Generic aspects of axonemal beating

We study the dynamics of an elastic rod-like filament in two dimensions, driven by internally generated forces. This situation is motivated by cilia and flagella which contain an axoneme. These hair-like appendages of many cells are used for swimming and to stir surrounding fluids. Our approach characterizes the general physical mechanisms that govern the behaviour of axonemes and the properties of the bending waves generated by these structures. Starting from the dynamic equations of a filament pair in the presence of internal forces we use a perturbative approach to systematically calculate filament shapes and the tension profile. We show that periodic filament motion can be generated by a self-organization of elastic filaments and internal active elements, such as molecular motors, via a dynamic instability termed Hopf bifurcation.

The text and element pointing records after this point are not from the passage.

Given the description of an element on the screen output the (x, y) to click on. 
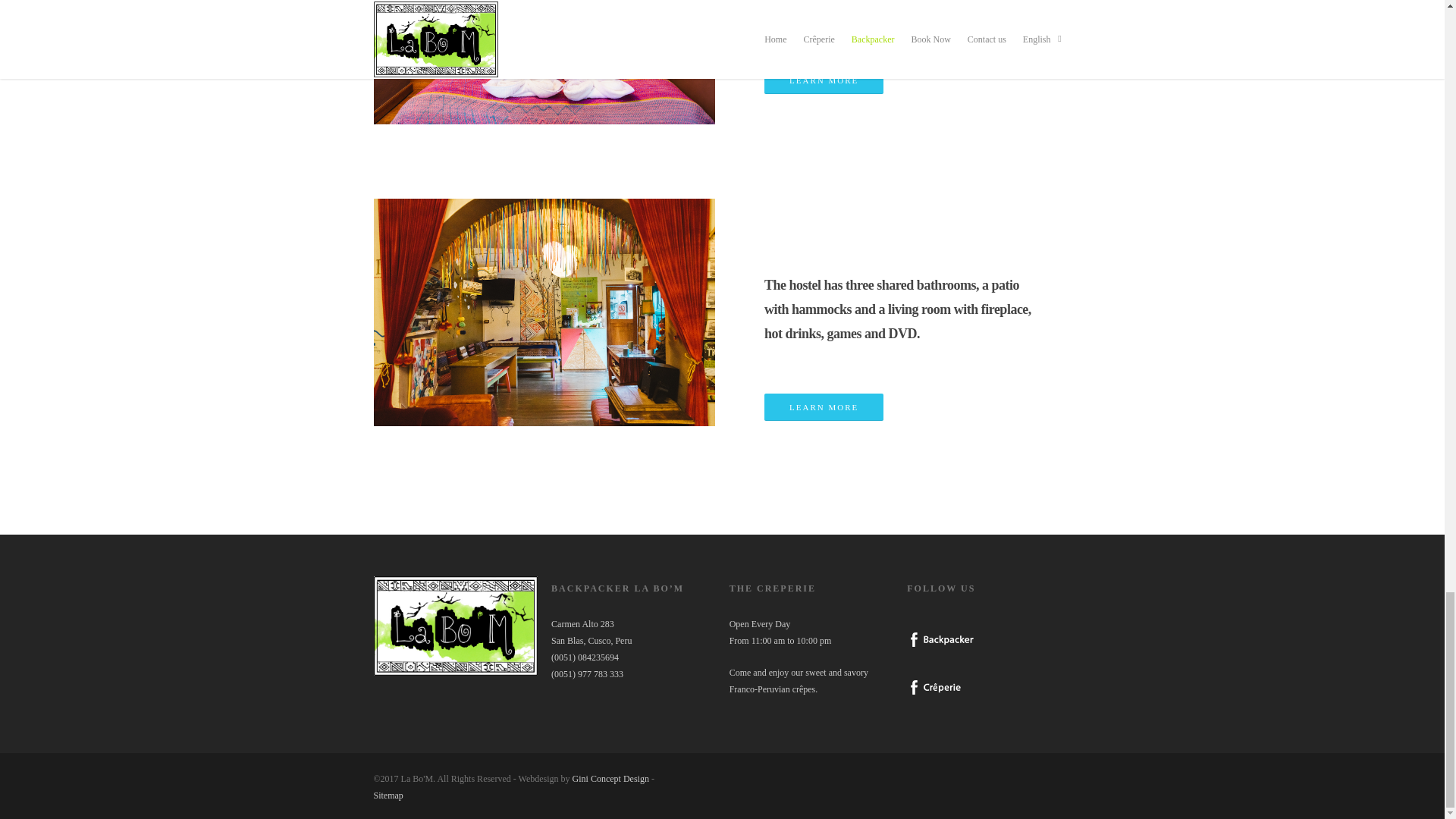
Sitemap (387, 795)
LEARN MORE (823, 406)
LEARN MORE (823, 80)
Gini Concept Design (610, 778)
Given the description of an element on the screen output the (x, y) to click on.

Close to this instability, the behaviour of the system is shown to be independent of many microscopic details of the active system and only depends on phenomenological parameters such as the bending rigidity, the external viscosity and the filament length. Using a two-state model for molecular motors as an active system, we calculate the selected oscillation frequency at the bifurcation point and show that a large frequency range is accessible by varying the axonemal length between 1 and 50 µm. We discuss the effects of the boundary conditions and externally applied forces on the axonemal wave forms and calculate the swimming velocity for the case of free boundary conditions.